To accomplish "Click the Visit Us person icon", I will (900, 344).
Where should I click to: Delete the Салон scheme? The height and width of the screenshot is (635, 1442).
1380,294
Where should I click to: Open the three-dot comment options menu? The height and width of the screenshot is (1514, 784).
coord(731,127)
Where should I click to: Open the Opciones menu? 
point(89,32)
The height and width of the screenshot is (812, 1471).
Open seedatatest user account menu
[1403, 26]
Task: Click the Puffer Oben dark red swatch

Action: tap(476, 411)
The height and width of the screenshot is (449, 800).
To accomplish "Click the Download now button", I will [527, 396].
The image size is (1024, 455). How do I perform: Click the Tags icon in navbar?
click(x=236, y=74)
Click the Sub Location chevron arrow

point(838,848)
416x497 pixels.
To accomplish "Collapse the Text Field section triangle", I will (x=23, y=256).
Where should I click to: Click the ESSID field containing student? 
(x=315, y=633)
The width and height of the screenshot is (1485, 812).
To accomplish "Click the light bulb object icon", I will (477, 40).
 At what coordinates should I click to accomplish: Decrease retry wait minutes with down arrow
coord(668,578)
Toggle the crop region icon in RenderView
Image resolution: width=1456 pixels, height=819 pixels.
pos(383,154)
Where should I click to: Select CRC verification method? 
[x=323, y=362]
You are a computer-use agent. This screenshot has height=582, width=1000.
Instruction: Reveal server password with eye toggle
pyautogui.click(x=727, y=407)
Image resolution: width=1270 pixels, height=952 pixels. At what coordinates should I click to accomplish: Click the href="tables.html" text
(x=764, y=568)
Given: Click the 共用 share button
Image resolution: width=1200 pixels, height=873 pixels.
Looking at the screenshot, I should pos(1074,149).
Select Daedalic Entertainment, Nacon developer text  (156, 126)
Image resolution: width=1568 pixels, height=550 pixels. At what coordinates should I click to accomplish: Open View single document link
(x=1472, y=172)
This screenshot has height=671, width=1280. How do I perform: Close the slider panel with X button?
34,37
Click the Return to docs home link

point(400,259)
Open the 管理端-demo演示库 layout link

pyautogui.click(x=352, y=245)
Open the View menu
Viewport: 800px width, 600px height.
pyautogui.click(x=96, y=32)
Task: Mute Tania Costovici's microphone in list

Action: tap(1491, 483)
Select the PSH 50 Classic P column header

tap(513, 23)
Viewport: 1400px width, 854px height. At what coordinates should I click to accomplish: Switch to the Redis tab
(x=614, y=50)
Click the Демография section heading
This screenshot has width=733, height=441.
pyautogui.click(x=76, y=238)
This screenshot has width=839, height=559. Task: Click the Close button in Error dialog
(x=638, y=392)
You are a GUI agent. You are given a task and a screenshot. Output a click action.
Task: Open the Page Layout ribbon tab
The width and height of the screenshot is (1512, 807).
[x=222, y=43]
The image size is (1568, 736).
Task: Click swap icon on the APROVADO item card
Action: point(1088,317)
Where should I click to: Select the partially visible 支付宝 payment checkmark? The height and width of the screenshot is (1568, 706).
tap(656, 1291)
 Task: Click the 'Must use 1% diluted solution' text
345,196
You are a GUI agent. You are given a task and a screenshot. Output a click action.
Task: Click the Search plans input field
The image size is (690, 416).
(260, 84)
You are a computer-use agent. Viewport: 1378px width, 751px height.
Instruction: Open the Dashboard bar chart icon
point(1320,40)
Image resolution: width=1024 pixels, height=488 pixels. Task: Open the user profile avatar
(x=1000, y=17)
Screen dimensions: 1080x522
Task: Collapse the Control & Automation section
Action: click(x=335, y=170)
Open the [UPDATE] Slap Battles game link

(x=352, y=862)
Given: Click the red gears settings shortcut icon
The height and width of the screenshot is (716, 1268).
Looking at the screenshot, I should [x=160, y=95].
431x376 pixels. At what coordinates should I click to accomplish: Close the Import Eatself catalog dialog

#####

*Exercise details*
Rewrite all of the lines above, replacing "Instruction" with "Directive" everywhere it occurs and leaving everything else unchanged.

*Exercise result*
To accomplish "Click the Visit Us person icon", I will (900, 344).
Where should I click to: Delete the Салон scheme? The height and width of the screenshot is (635, 1442).
1380,294
Where should I click to: Open the three-dot comment options menu? The height and width of the screenshot is (1514, 784).
coord(731,127)
Where should I click to: Open the Opciones menu? 
point(89,32)
The height and width of the screenshot is (812, 1471).
Open seedatatest user account menu
[1403, 26]
Task: Click the Puffer Oben dark red swatch

Action: tap(476, 411)
The height and width of the screenshot is (449, 800).
To accomplish "Click the Download now button", I will [527, 396].
The image size is (1024, 455). How do I perform: Click the Tags icon in navbar?
click(x=236, y=74)
Click the Sub Location chevron arrow

point(838,848)
416x497 pixels.
To accomplish "Collapse the Text Field section triangle", I will (x=23, y=256).
Where should I click to: Click the ESSID field containing student? 
(x=315, y=633)
The width and height of the screenshot is (1485, 812).
To accomplish "Click the light bulb object icon", I will (477, 40).
 At what coordinates should I click to accomplish: Decrease retry wait minutes with down arrow
coord(668,578)
Toggle the crop region icon in RenderView
Image resolution: width=1456 pixels, height=819 pixels.
pos(383,154)
Where should I click to: Select CRC verification method? 
[x=323, y=362]
You are a computer-use agent. This screenshot has height=582, width=1000.
Directive: Reveal server password with eye toggle
pyautogui.click(x=727, y=407)
Image resolution: width=1270 pixels, height=952 pixels. At what coordinates should I click to accomplish: Click the href="tables.html" text
(x=764, y=568)
Given: Click the 共用 share button
Image resolution: width=1200 pixels, height=873 pixels.
Looking at the screenshot, I should pos(1074,149).
Select Daedalic Entertainment, Nacon developer text  (156, 126)
Image resolution: width=1568 pixels, height=550 pixels. At what coordinates should I click to accomplish: Open View single document link
(x=1472, y=172)
This screenshot has height=671, width=1280. How do I perform: Close the slider panel with X button?
34,37
Click the Return to docs home link

point(400,259)
Open the 管理端-demo演示库 layout link

pyautogui.click(x=352, y=245)
Open the View menu
Viewport: 800px width, 600px height.
pyautogui.click(x=96, y=32)
Task: Mute Tania Costovici's microphone in list

Action: tap(1491, 483)
Select the PSH 50 Classic P column header

tap(513, 23)
Viewport: 1400px width, 854px height. At what coordinates should I click to accomplish: Switch to the Redis tab
(x=614, y=50)
Click the Демография section heading
This screenshot has width=733, height=441.
pyautogui.click(x=76, y=238)
This screenshot has width=839, height=559. Task: Click the Close button in Error dialog
(x=638, y=392)
You are a GUI agent. You are given a task and a screenshot. Output a click action.
Task: Open the Page Layout ribbon tab
The width and height of the screenshot is (1512, 807).
[x=222, y=43]
The image size is (1568, 736).
Task: Click swap icon on the APROVADO item card
Action: point(1088,317)
Where should I click to: Select the partially visible 支付宝 payment checkmark? The height and width of the screenshot is (1568, 706).
tap(656, 1291)
 Task: Click the 'Must use 1% diluted solution' text
345,196
You are a GUI agent. You are given a task and a screenshot. Output a click action.
Task: Click the Search plans input field
The image size is (690, 416).
(260, 84)
You are a computer-use agent. Viewport: 1378px width, 751px height.
Directive: Open the Dashboard bar chart icon
point(1320,40)
Image resolution: width=1024 pixels, height=488 pixels. Task: Open the user profile avatar
(x=1000, y=17)
Screen dimensions: 1080x522
Task: Collapse the Control & Automation section
Action: click(x=335, y=170)
Open the [UPDATE] Slap Battles game link

(x=352, y=862)
Given: Click the red gears settings shortcut icon
The height and width of the screenshot is (716, 1268).
Looking at the screenshot, I should [x=160, y=95].
431x376 pixels. At what coordinates should I click to accomplish: Close the Import Eatself catalog dialog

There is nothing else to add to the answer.